* Instructions to follow
For this exercise, the lines from the one with "Instruction: Click the 250 y-axis tick label" through the final line of the data below are to be transcribed exactly, and pictures are to be skipped.

== Provided data

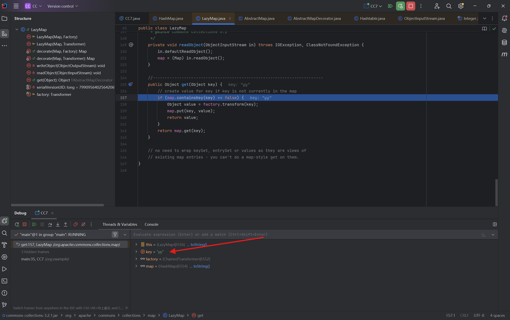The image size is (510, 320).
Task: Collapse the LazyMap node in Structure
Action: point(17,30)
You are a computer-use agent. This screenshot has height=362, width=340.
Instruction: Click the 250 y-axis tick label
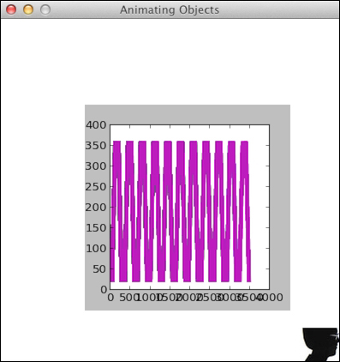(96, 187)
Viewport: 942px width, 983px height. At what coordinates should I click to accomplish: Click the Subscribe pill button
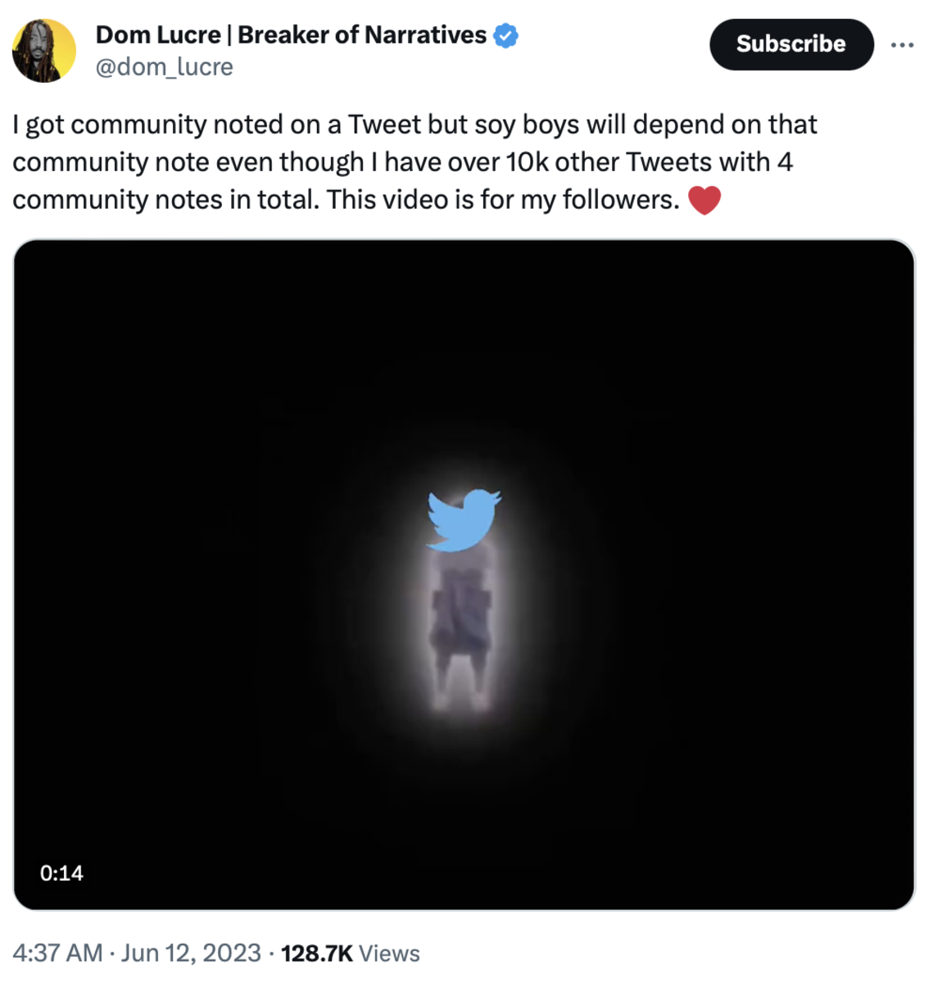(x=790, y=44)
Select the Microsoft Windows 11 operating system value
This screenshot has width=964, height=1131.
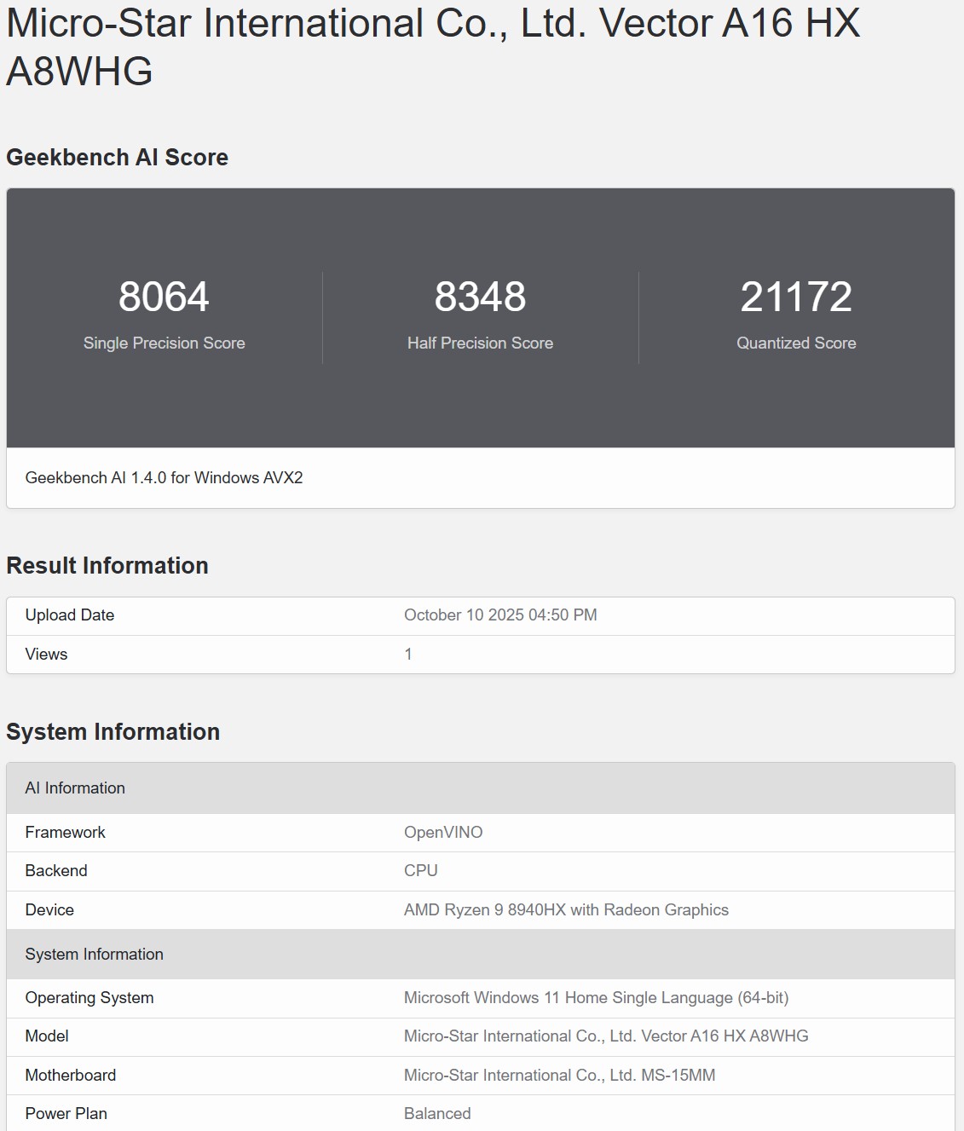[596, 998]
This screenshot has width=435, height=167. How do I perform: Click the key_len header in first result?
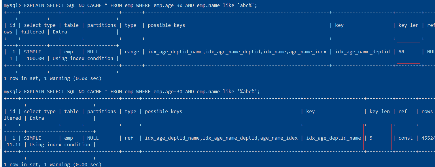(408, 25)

====

* Answer to the problem
Instruction: Click the 250 y-axis tick label
(96, 187)
Viewport: 942px width, 983px height. At what coordinates should I click to accomplish: Click the Subscribe pill button
(x=790, y=44)
Select the Microsoft Windows 11 operating system value
This screenshot has width=964, height=1131.
[596, 998]
This screenshot has width=435, height=167. How do I perform: Click the key_len header in first result?
(408, 25)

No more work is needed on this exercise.